* [Task to carry out]: Lines below starting with the line with "[Instagram] (44, 2525)" and going on through the line with "Information [tab] (915, 726)" must be output exactly; the rest of the records must be left out.

-------------------------

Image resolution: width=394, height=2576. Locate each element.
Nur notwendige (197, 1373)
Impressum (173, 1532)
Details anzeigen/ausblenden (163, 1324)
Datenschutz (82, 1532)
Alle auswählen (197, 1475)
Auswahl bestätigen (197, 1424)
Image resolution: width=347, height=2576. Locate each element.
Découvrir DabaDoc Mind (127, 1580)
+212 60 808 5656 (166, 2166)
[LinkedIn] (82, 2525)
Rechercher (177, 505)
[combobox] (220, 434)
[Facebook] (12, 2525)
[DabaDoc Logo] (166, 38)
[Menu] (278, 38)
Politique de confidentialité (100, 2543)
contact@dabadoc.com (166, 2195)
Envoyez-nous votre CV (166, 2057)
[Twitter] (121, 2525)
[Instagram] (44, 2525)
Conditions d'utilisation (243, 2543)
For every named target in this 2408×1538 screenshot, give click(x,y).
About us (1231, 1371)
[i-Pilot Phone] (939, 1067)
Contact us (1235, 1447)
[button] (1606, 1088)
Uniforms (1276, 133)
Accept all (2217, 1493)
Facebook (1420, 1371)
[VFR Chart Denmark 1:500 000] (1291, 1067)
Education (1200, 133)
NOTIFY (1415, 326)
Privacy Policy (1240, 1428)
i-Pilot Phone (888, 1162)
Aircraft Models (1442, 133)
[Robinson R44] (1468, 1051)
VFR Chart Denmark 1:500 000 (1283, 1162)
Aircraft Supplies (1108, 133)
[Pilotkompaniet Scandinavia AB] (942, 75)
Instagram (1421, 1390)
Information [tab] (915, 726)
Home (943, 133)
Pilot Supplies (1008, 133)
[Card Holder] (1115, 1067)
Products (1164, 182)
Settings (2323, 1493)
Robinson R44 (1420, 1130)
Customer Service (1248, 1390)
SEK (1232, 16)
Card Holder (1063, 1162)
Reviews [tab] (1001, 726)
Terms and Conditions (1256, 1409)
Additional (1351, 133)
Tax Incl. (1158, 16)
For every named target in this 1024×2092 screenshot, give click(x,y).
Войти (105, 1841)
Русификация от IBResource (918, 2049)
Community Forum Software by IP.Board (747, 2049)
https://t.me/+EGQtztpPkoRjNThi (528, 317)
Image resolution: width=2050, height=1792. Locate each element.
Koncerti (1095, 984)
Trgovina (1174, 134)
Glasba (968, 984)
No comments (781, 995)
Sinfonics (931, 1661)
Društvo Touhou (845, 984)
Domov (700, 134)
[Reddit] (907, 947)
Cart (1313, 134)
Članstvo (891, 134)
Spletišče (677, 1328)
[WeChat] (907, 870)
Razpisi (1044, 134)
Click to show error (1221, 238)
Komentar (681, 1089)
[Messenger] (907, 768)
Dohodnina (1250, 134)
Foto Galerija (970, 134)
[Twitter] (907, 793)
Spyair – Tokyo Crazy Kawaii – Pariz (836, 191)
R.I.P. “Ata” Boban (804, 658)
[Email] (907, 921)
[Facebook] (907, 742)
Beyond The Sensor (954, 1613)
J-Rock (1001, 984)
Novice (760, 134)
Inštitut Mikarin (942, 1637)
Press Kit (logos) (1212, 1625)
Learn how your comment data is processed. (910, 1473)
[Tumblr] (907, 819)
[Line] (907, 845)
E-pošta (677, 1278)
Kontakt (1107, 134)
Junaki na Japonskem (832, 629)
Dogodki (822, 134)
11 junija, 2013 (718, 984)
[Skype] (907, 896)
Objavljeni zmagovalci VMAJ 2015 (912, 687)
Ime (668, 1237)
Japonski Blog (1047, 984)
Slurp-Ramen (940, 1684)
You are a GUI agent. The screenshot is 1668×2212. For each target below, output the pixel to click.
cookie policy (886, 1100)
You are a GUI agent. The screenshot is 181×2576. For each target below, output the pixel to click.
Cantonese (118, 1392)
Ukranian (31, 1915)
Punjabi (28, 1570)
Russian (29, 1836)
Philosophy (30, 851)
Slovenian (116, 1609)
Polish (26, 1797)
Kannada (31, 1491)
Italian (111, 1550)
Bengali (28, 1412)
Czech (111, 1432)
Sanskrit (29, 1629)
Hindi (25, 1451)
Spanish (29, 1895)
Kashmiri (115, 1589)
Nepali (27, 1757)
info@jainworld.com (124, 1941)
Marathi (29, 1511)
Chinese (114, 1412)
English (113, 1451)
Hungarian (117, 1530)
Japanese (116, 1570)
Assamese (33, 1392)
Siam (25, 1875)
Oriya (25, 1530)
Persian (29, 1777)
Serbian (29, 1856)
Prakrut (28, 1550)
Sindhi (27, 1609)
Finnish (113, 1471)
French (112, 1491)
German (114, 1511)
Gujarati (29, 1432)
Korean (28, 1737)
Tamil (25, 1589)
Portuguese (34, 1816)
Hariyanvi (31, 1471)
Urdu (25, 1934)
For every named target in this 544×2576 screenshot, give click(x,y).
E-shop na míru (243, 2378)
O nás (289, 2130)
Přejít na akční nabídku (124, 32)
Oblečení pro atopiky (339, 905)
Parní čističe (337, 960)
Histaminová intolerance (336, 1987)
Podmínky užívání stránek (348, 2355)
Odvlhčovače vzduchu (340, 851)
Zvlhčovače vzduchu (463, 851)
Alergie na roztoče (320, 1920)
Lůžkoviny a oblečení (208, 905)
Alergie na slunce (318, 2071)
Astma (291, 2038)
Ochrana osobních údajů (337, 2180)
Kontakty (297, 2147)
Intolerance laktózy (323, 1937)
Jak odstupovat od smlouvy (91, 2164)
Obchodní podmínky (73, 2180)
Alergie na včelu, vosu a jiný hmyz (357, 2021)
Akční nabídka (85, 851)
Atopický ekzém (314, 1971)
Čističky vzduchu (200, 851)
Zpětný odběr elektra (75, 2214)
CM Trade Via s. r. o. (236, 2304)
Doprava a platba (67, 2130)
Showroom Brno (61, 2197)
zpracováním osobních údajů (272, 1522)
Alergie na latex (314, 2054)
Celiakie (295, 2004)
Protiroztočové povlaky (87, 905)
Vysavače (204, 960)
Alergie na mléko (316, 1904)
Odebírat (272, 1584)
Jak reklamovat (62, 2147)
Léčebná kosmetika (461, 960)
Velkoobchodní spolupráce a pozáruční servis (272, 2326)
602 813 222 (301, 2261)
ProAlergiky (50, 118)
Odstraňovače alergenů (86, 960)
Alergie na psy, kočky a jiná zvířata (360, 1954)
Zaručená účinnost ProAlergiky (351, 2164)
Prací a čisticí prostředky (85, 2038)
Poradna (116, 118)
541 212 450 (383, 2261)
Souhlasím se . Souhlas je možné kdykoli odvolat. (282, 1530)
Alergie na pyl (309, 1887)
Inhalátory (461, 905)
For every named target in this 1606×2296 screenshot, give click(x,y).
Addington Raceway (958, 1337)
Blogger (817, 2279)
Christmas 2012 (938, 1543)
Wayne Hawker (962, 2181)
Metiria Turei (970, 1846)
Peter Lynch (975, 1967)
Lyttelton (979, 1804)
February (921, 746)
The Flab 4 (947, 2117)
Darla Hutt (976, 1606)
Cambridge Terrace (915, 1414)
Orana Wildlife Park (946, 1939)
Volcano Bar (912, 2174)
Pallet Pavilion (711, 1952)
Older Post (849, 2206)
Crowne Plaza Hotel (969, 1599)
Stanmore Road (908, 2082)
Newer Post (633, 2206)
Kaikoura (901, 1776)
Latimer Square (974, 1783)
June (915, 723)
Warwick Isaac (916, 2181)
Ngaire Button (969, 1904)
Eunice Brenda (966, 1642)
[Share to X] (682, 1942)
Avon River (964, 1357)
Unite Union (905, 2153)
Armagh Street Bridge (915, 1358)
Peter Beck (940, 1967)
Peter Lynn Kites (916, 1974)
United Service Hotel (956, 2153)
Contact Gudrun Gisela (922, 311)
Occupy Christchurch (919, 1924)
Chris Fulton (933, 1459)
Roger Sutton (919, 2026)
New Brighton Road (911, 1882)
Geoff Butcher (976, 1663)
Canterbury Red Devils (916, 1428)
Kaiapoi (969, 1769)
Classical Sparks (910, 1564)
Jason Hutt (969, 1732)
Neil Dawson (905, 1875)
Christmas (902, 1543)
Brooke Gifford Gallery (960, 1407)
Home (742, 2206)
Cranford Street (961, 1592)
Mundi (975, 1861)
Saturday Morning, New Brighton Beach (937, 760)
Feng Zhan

-------------------------

* [Answer space]:
[Instagram] (44, 2525)
Conditions d'utilisation (243, 2543)
For every named target in this 2408×1538 screenshot, give click(x,y).
About us (1231, 1371)
[i-Pilot Phone] (939, 1067)
Contact us (1235, 1447)
[button] (1606, 1088)
Uniforms (1276, 133)
Accept all (2217, 1493)
Facebook (1420, 1371)
[VFR Chart Denmark 1:500 000] (1291, 1067)
Education (1200, 133)
NOTIFY (1415, 326)
Privacy Policy (1240, 1428)
i-Pilot Phone (888, 1162)
Aircraft Models (1442, 133)
[Robinson R44] (1468, 1051)
VFR Chart Denmark 1:500 000 (1283, 1162)
Aircraft Supplies (1108, 133)
[Pilotkompaniet Scandinavia AB] (942, 75)
Instagram (1421, 1390)
Information [tab] (915, 726)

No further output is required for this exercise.